Your biceps muscle connects to your shoulder blade via a long tendon that runs through the front of your shoulder joint. When this tendon becomes inflamed, it produces pain or tenderness at the front of the shoulder that gets worse with overhead lifting or continued physical activity. Biceps tendinitis often develops alongside rotator cuff problems since the two structures share close quarters. If your pain is concentrated in the front of the shoulder rather than on top or along the side, this tendon may be involved.

Frozen Shoulder

Frozen shoulder (adhesive capsulitis) is a distinct condition where the capsule surrounding your shoulder joint thickens and tightens. It doesn’t just hurt when you lift your arm; it progressively restricts how far your arm can move in every direction. The condition moves through three phases. The freezing phase brings worsening pain, especially at night, as stiffness sets in over 2 to 9 months. The frozen phase shifts the main problem from pain to stiffness, lasting another 4 to 12 months. Finally, a thawing phase gradually restores movement. The entire process can take anywhere from several months to 2 or 3 years.

Frozen shoulder is worth considering if your range of motion is shrinking over time and your shoulder feels stiff even when someone else tries to move it for you. It’s more common in people with diabetes and tends to appear between ages 40 and 60.

How These Conditions Are Identified

A physical exam is usually the starting point. Your provider will move your arm into specific positions to see which motions reproduce your pain. Two commonly used maneuvers for impingement involve your provider raising your arm in particular ways to compress the subacromial space. These tests are reasonably good at detecting impingement (catching about 79% of true cases) but less precise at ruling it out, which is why imaging like an MRI or ultrasound is sometimes needed, particularly if a tear is suspected.

The painful arc test, where you slowly raise your arm out to the side, is another useful indicator. Pain that kicks in around 60 degrees and fades after 120 degrees points strongly toward a rotator cuff or bursa issue rather than a joint capsule or bone problem.

Physical Therapy as First-Line Treatment

For impingement and rotator cuff tendinitis, physical therapy is the standard starting point, and the evidence strongly supports it. A systematic review comparing surgery plus physical therapy to physical therapy alone found no clinically meaningful difference in pain or function at 3 months, 6 months, or even 5 and 10 years out.
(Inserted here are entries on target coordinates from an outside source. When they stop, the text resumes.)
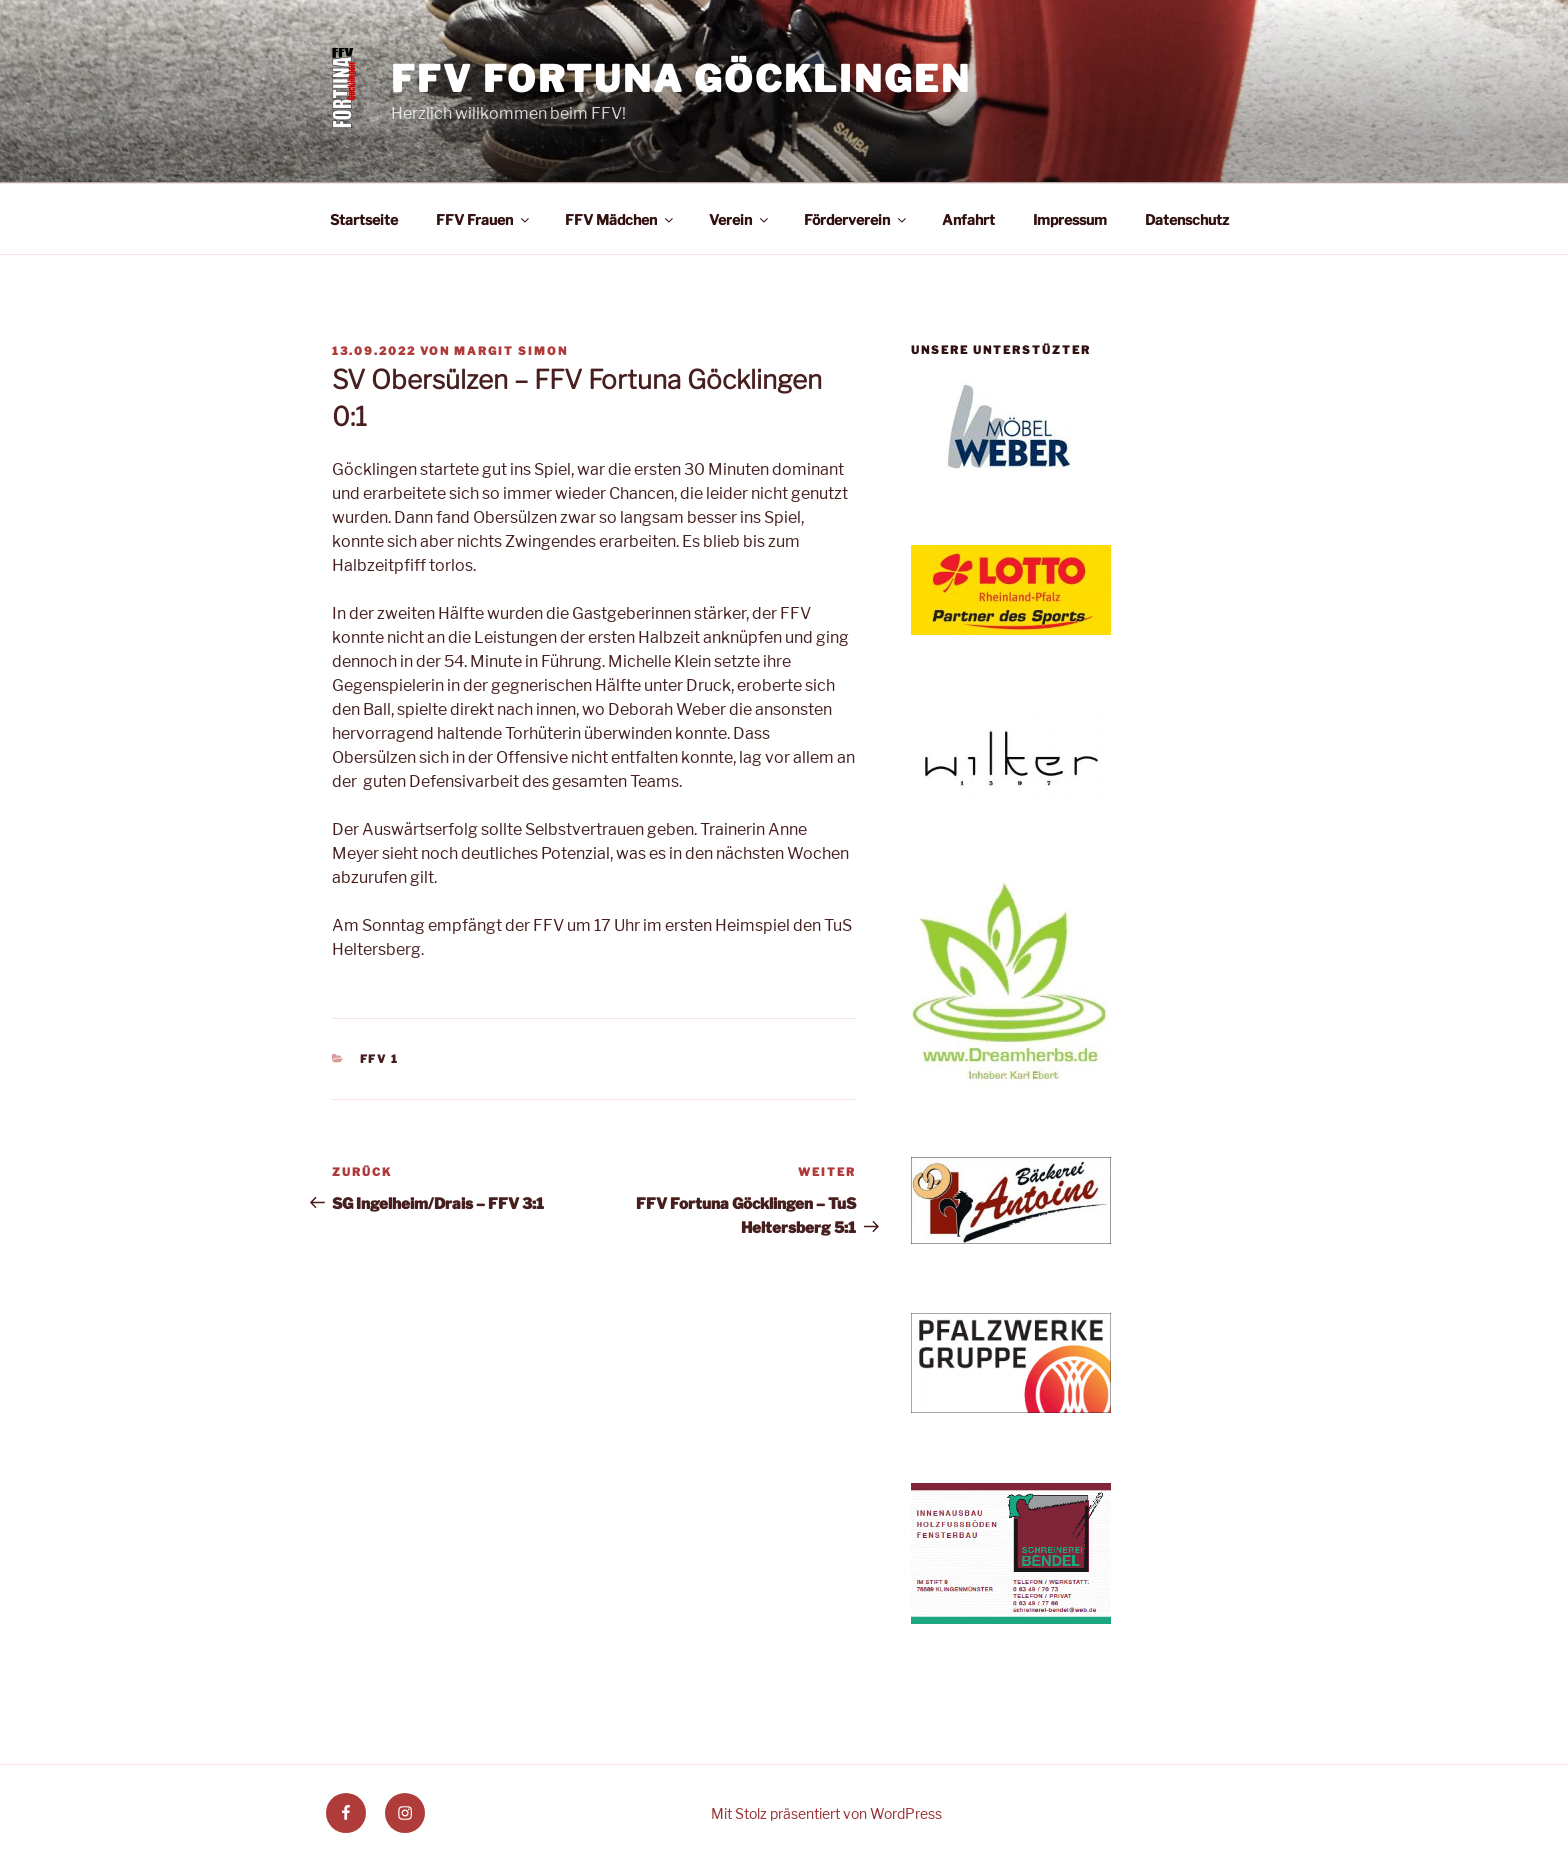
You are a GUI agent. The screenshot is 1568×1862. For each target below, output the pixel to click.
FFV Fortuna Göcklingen (680, 79)
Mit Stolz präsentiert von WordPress (826, 1813)
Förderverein (856, 219)
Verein (740, 219)
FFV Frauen (484, 219)
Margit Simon (511, 351)
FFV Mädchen (620, 219)
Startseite (364, 219)
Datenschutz (1187, 219)
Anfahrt (968, 219)
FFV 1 (380, 1059)
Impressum (1070, 219)
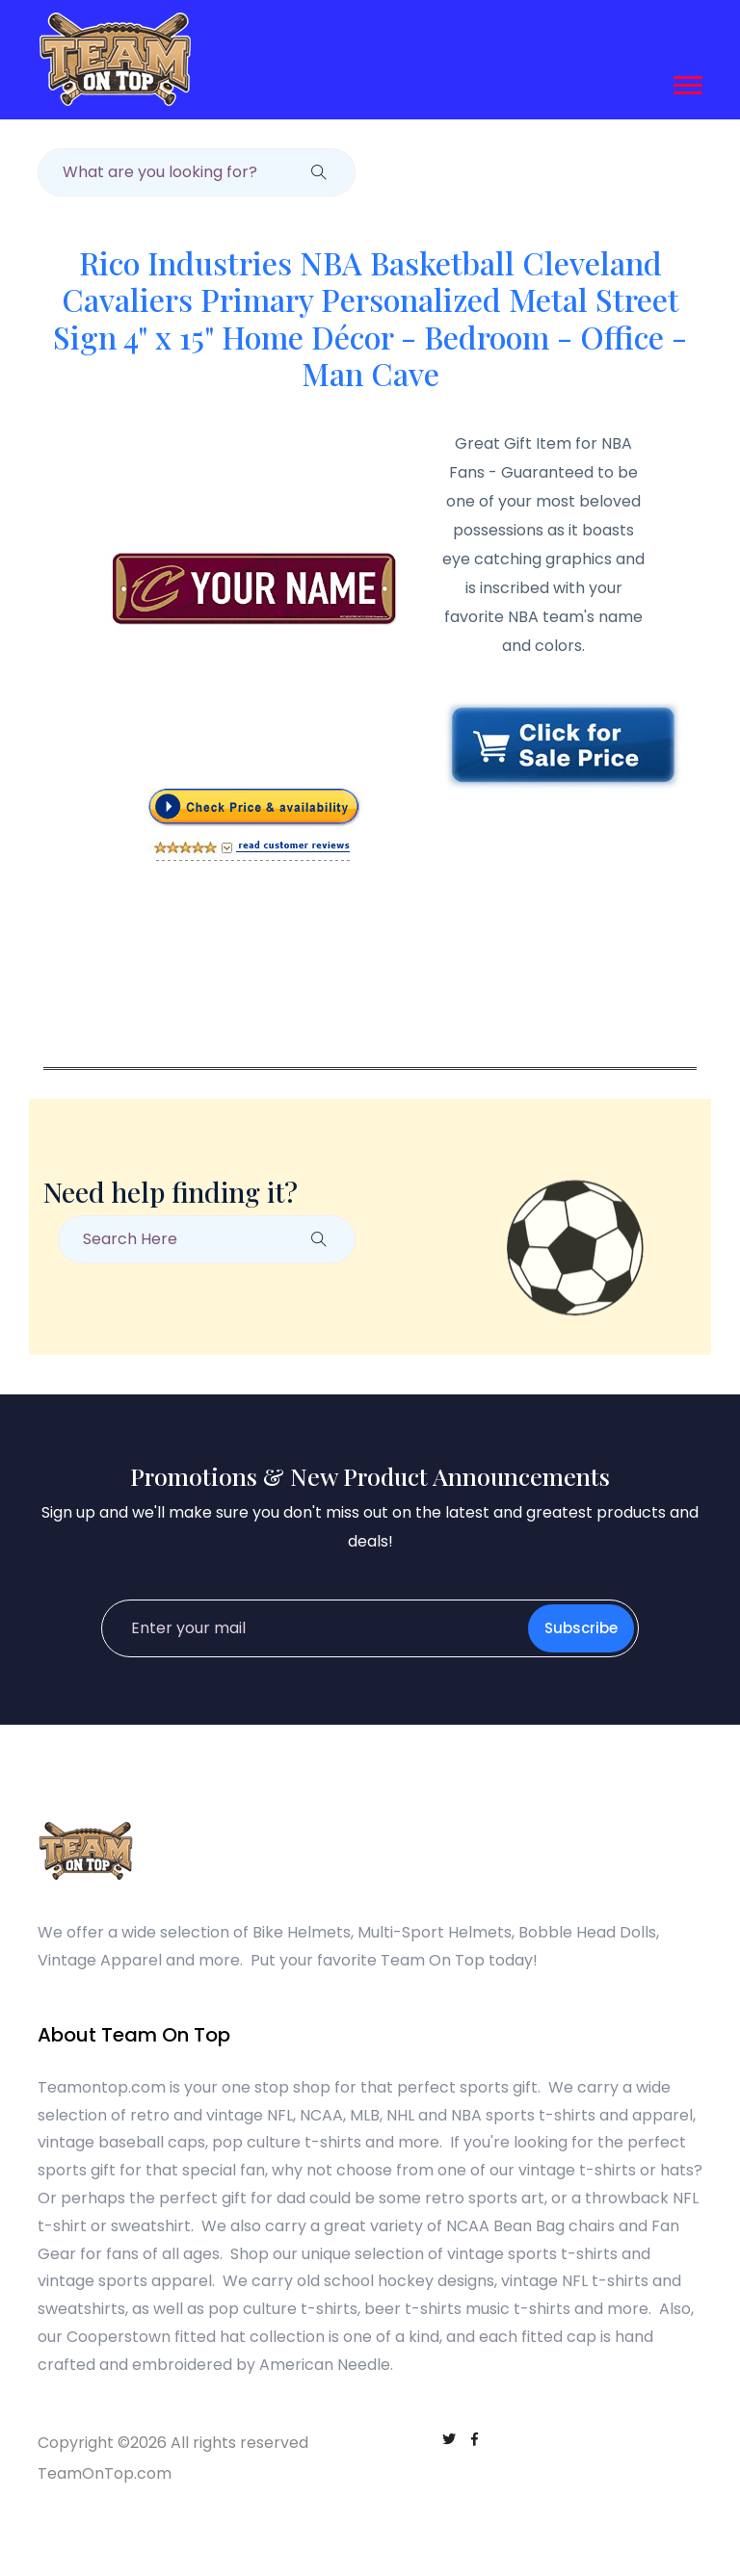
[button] (686, 81)
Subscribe (581, 1628)
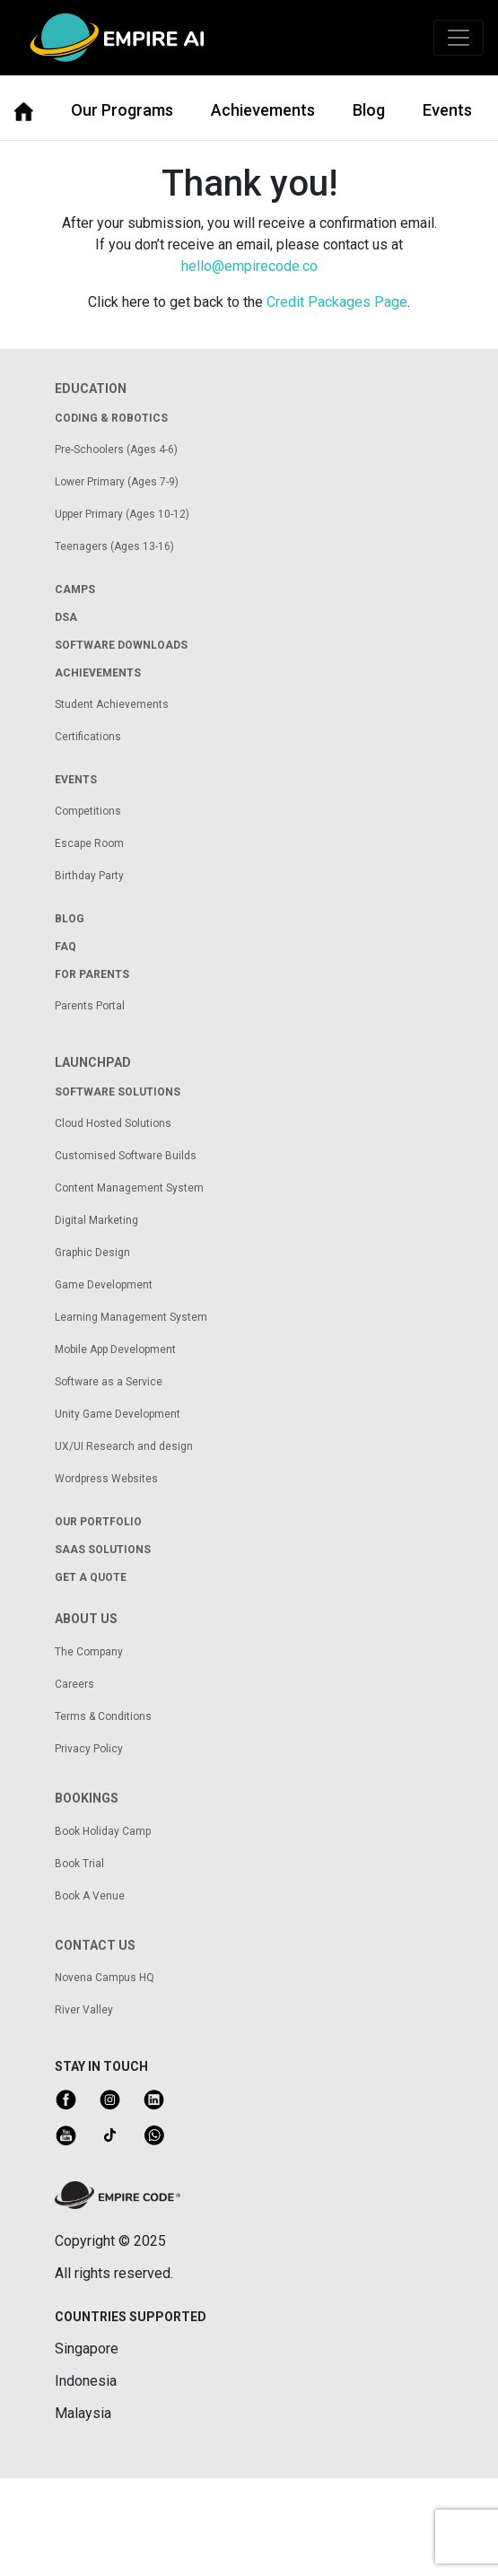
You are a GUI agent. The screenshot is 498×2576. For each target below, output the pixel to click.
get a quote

In other words, adding surgery to a rehab program didn’t produce better results than rehab on its own for most people with impingement.

The typical approach focuses on strengthening the muscles that pull your arm bone downward and back during overhead movement, creating more space in the subacromial gap. Stretching and posture work often play a role too, especially if rounded shoulders or a stiff upper back are contributing to the problem. According to specialists at the Hospital for Special Surgery, daily targeted exercises can produce noticeable pain improvement within about two weeks. If you’ve been consistent for six weeks without improvement, or your pain is getting worse or disrupting your sleep, that’s a reasonable point to escalate care with a physical therapist or shoulder specialist.

Less Common but Serious Causes

Most shoulder pain when lifting your arm comes from the mechanical causes described above. Occasionally, though, shoulder pain has a non-orthopedic source. A heart attack can produce shoulder pain, typically on the left side, often accompanied by chest pressure, shortness of breath, or pain radiating down the arm. Gallbladder problems and certain abdominal conditions can also refer pain to the shoulder area, particularly the right shoulder, because of shared nerve pathways involving the diaphragm.

These causes are uncommon, but if your shoulder pain came on suddenly without any physical trigger, feels different from a muscle or joint issue, or is accompanied by chest tightness, nausea, or abdominal symptoms, those are signs that something beyond the shoulder itself may be involved.